Voilà donc les bons effets du plâtrage, effets connus de tous les temps, à demi expliqués par la chimie ; mais ce même traitement amène d’autres résultats dont il n’est pas impossible de se faire une idée, si l’on serre les phénomènes et les transformations de plus près. Profitant des travaux antérieurs de MM. Bussy et Buignet, ainsi que des études subséquentes de M. Chancel, qui reprit à nouveau ce même sujet après l’avoir examiné une première fois, M. Magnier de La Source est allé plus loin que ses devanciers: il a fait observer qu’une bonne partie de la potasse qu’on retrouve dans les cendres d’un vin naturel ne se rattache nullement à l’acide tartrique sous forme de bitartrate; en d’autres termes, qu’après séparation et dosage de la crème de tartre, on ne retire de cette matière qu’un peu moins des deux tiers de la dose totale d’alcali obtenue par incinération directe. De quel composé inconnu fait partie cet excès de potasse? S’il faut en croire M. Magnier, elle accompagne certains principes colorans de nature et de constitution incertaines, formés dans la cuve elle-même ; grâce au plâtrage, ces mêmes agens mystérieux troquent leur potasse contre de la chaux, et gagnent en éclat et en brillant, circonstance qui rend encore mieux compte de l’heureuse influence du plâtre sur la couleur que le simple inconvénient d’acidité. Il est plus que probable qu’aucun des innombrables composés minéraux ou organiques qui s’élaborent simultanément ou successivement dans le récipient où bouillonne le moût n’est indifférent à l’influence du sulfate de chaux introduit; les opérations chimiques accompagnant la vérification, déjà très peu simples en elles-mêmes, se compliquent d’une foule de petites réactions secondaires, parfois inverses les unes des autres, dont les effets se traduisent par des dissolutions et précipitations successives.
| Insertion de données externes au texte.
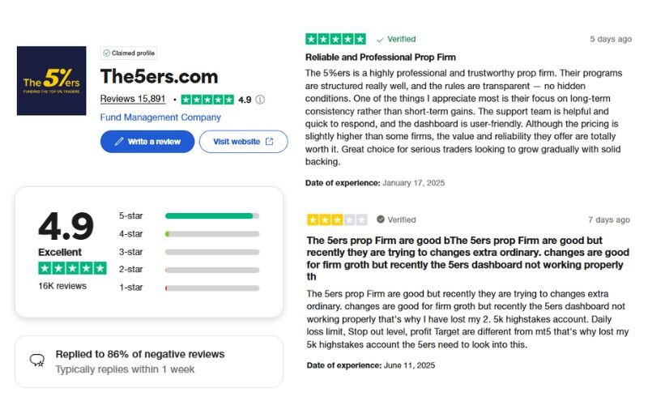The width and height of the screenshot is (648, 405).
Task: Click the Claimed profile checkmark badge
Action: [107, 53]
Or il est évident que chaque parcelle qui s’insolubilise et se précipite au fond du liquide le purifie et le nettoie par entraînement. Mais ce n’est pas tout : la fermentation vineuse elle-même se trouve accélérée et facilitée par la seule présence du gypse, comme l’a prouvé M. Audoynaud, qui a constaté scientifiquement une influence utilisée depuis bien des années par les vignerons, éclairés eux-mêmes par le seul instinct d’une routine séculaire.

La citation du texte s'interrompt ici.